Each line below must be transcribed with no word changed.

━━━ Source data ━━━

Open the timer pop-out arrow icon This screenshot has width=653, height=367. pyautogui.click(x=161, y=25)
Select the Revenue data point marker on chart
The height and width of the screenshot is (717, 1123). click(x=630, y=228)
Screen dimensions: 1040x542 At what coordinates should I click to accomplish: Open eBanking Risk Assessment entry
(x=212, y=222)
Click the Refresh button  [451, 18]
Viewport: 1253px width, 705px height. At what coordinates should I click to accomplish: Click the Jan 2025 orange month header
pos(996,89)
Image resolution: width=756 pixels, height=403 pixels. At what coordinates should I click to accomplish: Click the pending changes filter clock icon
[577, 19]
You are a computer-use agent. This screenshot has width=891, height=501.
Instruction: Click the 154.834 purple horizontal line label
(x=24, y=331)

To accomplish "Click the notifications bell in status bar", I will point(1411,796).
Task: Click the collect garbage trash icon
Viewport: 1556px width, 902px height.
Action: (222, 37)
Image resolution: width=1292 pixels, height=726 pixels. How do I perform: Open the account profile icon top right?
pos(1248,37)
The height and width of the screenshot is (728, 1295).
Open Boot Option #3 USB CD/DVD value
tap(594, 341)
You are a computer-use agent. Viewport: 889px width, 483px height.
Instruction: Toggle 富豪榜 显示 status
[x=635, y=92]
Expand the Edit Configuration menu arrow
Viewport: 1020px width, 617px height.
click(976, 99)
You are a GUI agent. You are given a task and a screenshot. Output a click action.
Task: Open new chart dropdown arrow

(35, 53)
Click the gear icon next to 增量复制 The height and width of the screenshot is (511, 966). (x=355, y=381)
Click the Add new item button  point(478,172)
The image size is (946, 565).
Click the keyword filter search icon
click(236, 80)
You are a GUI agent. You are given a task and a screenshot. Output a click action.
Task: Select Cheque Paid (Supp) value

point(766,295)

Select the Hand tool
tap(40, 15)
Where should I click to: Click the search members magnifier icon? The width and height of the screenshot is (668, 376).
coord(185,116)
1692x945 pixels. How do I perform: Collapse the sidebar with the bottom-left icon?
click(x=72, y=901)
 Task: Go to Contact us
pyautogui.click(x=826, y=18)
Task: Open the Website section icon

━━━

## Output of the task
Open the timer pop-out arrow icon This screenshot has width=653, height=367. pyautogui.click(x=161, y=25)
Select the Revenue data point marker on chart
The height and width of the screenshot is (717, 1123). click(x=630, y=228)
Screen dimensions: 1040x542 At what coordinates should I click to accomplish: Open eBanking Risk Assessment entry
(x=212, y=222)
Click the Refresh button  [451, 18]
Viewport: 1253px width, 705px height. At what coordinates should I click to accomplish: Click the Jan 2025 orange month header
pos(996,89)
Image resolution: width=756 pixels, height=403 pixels. At what coordinates should I click to accomplish: Click the pending changes filter clock icon
[577, 19]
You are a computer-use agent. This screenshot has width=891, height=501.
Instruction: Click the 154.834 purple horizontal line label
(x=24, y=331)

To accomplish "Click the notifications bell in status bar", I will point(1411,796).
Task: Click the collect garbage trash icon
Viewport: 1556px width, 902px height.
Action: (222, 37)
Image resolution: width=1292 pixels, height=726 pixels. How do I perform: Open the account profile icon top right?
pos(1248,37)
The height and width of the screenshot is (728, 1295).
Open Boot Option #3 USB CD/DVD value
tap(594, 341)
You are a computer-use agent. Viewport: 889px width, 483px height.
Instruction: Toggle 富豪榜 显示 status
[x=635, y=92]
Expand the Edit Configuration menu arrow
Viewport: 1020px width, 617px height.
click(976, 99)
You are a GUI agent. You are given a task and a screenshot. Output a click action.
Task: Open new chart dropdown arrow

(35, 53)
Click the gear icon next to 增量复制 The height and width of the screenshot is (511, 966). (x=355, y=381)
Click the Add new item button  point(478,172)
The image size is (946, 565).
Click the keyword filter search icon
click(236, 80)
You are a GUI agent. You are given a task and a screenshot. Output a click action.
Task: Select Cheque Paid (Supp) value

point(766,295)

Select the Hand tool
tap(40, 15)
Where should I click to: Click the search members magnifier icon? The width and height of the screenshot is (668, 376).
coord(185,116)
1692x945 pixels. How do I perform: Collapse the sidebar with the bottom-left icon?
click(x=72, y=901)
 Task: Go to Contact us
pyautogui.click(x=826, y=18)
Task: Open the Website section icon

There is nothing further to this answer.